De igual forma, cómo podemos estar seguros de qué un acto de iconoclasia está justificado en pos de defender determinada lucha social, tal y como ocurrió en 1914 cuando la sufragista Mary Richardson atacó con un cuchillo a la Venus del espejo de Velázquez, con el fin de que trascendiera su protesta contra el encarcelamiento de una de sus compañeras. Este hecho marcó un precedente entre cierta parte de las activistas feministas de la época, las cuales atacaron 140 obras en medio año.
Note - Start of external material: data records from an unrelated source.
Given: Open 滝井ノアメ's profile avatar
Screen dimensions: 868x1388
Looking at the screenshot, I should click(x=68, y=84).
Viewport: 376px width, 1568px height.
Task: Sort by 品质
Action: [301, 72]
En resumen, el arte en sus diferentes expresiones, con su presencia inmóvil y su espíritu simbólico, siempre ha sido una víctima recurrente en la confrontación de dos posturas contrarias. Lo vemos ahora pero también lo hemos visto en la destrucción de los templos de Bel y Baal en Palmira por parte del Estado islámico. Esto se debe a que el arte siempre es vulnerable debido a que su destrucción provoca respuestas y afecta profundamente la idiosincrasia de una sociedad. Sin embargo, este caso nos muestra como una interpretación extrema y retroactiva del pasado puede tener consecuencias adversas en la conservación del legado histórico en el presente.

CONCLUSIONES

Lo único que queda claro, es que borrar el pasado no necesariamente reforma el presente, por lo que, si bien la acción colectiva de destruir un monumento si puede ser parte del cambio, no es el fin último de este. En otras palabras, la sociedad de Bristol será tan racista o poco racista con o sin la estatua de un esclavista. Además, si nos empeñamos en juzgar todas las obras del pasado bajo la lupa de nuestros estándares morales e ideológicos actuales, prácticamente ningún monumento a una persona podría conservarse, en la medida de que confrontamos la peor versión de las personas representadas, con la supuesta mejor versión de nosotros mismos, en un tipo de crítica monocromática de blanco o negro, la cual no admite un análisis de los grises y los contextos que acompañan la vida de una persona. De alguna manera, bajo esos estándares solo podríamos erigir monumentos de personas previamente idealizadas a través del mito.

Sin embargo, nada hace pensar que la iconoclastia vaya a pasar a la historia, puesto que esta no es un fenómeno fugaz, menos en una era donde la post-verdad se está instalando como paradigma y los relatos se están configurando a través de posturas rígidas y en confrontación directa.